ÇOCUKLUĞUNUZA DÖNELİM…

Bu Yazıyı Tahmini Okuma Süresi: 3 Dakikadır.

Hepimiz yaşamımızın sıkıntısız, stressiz, güllük gülistanlık geçmesini umarız. Ancak durum her zaman böyle olmaz. Zaman zaman bizi strese sokacak olaylarla karşılaşırız. Kimilerimiz çocukluk kimilerimiz yetişkinlik kimilerimiz ise yaşlılık döneminde zorlu yaşam olaylarıyla karşı karşıya kalabiliriz.

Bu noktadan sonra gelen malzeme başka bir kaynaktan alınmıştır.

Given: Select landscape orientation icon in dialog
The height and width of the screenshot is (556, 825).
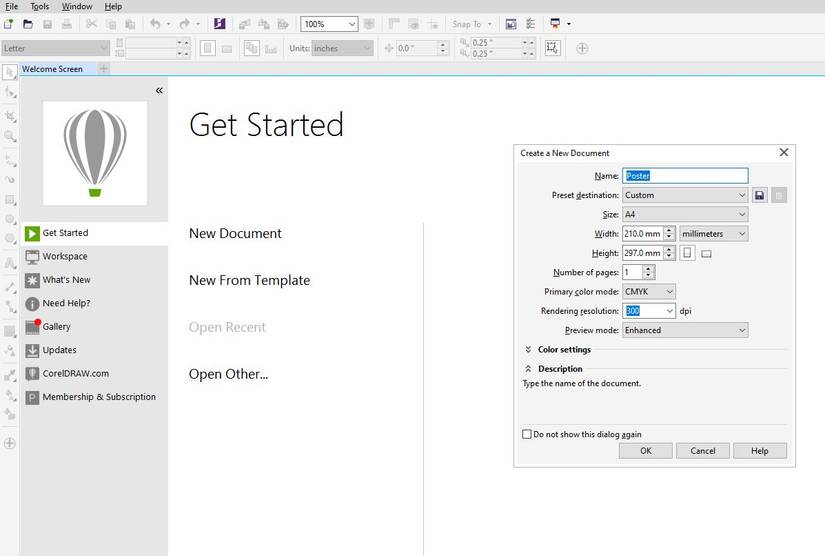Looking at the screenshot, I should 706,254.
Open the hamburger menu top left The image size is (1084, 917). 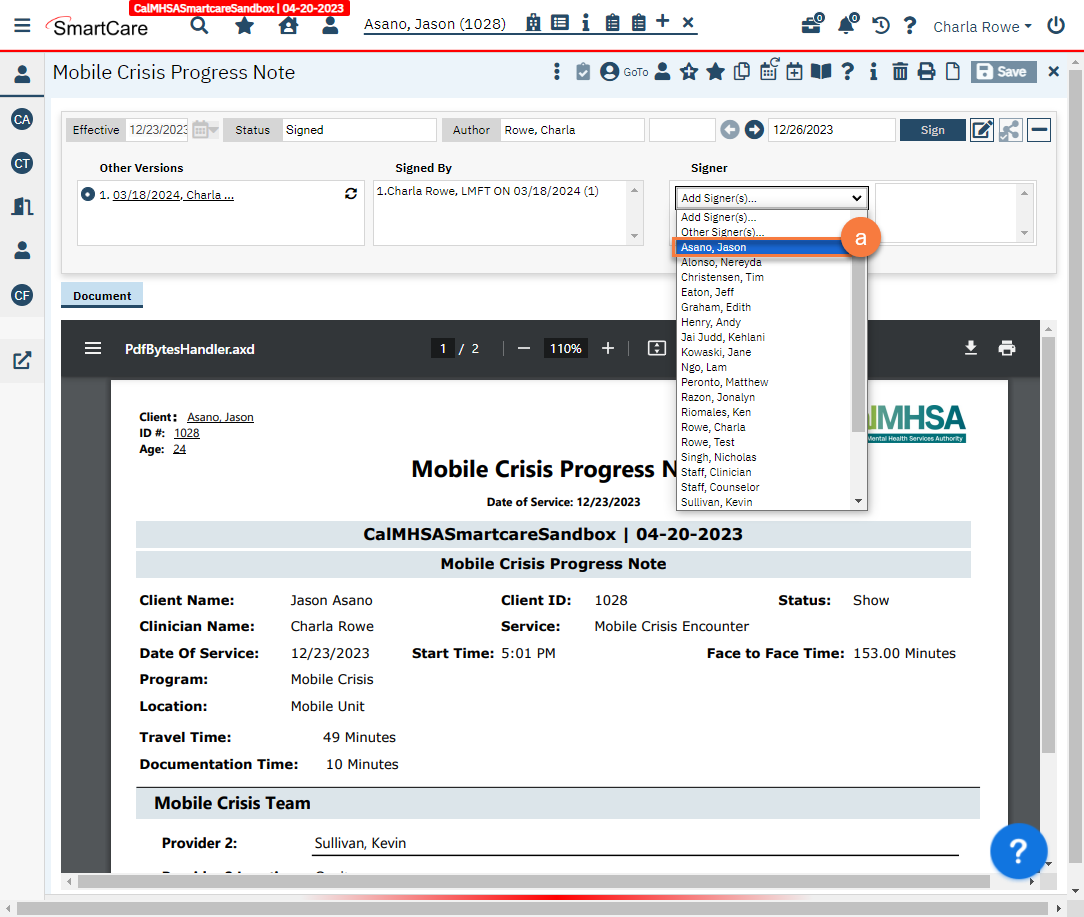(22, 26)
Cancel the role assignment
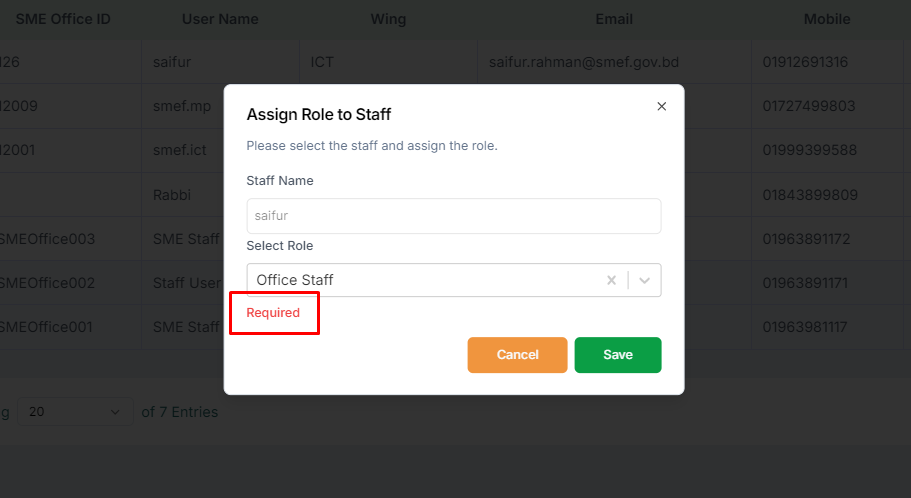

Çocukluk döneminde karşılaşılan zorlu yaşam olaylarından bazılarının üzerinden uzun zaman geçmiş olsa da izleri sürmeye devam edebilir. Bu yazıda çocuklukta yaşanılan ve izleri sürmeye devam edebilen çocukluk çağı travmalarını inceleyeceğiz.

Olağan savunma düzenekleri ve baş etme yöntemleri ile üstesinden gelinemeyecek kadar ağır olan ve stres boyutlarını aşan sarsıcı yaşantılar ruhsal travma olarak adlandırılır (Bülbül ve ark., 2013). Son zamanlarda şahit olduğumuz küçük yaştaki çocukların maruz kaldığı taciz, tecavüz vakaları sarsıcı yaşantılar kapsamındadır ve bu olaylar çocukların ruh sağlığını olumsuz yönde etkilemektedir. Çocukluk çağı ruhsal travmasına her ülkeden, her cinsiyetten, her yaştan çocuk maruz kalabilmektedir. Yani belirli bir cinsiyete ya da yaşa yönelim söz konusu değildir. Ancak Horton ve Cruise (2001) çocukların travma yaşama ihtimalini artıran bazı faktörlerden söz etmişlerdir. Bunlar; depresif, kaygılı, bağımlı, erken yaşta çocuk sahibi olma, yetersiz öz saygılı olma, öfke kontrol problemleri yaşama, çocukla iletişim kuramama gibi ebeveyn özellikleri; düşük sosyoekonomik durum, yalnız ebeveyn olmak, sosyal izolasyon, geniş ailede yer almak, aile içi iletişimin zayıf olması, aile içi çatışmaların yaşanması gibi aile özellikleri; kontrol edilmesi zor davranışlara sahip olma, küçük yaşta olma, engelli olma gibi çocuk özellikleridir (Akt., Korkmaz, 2019).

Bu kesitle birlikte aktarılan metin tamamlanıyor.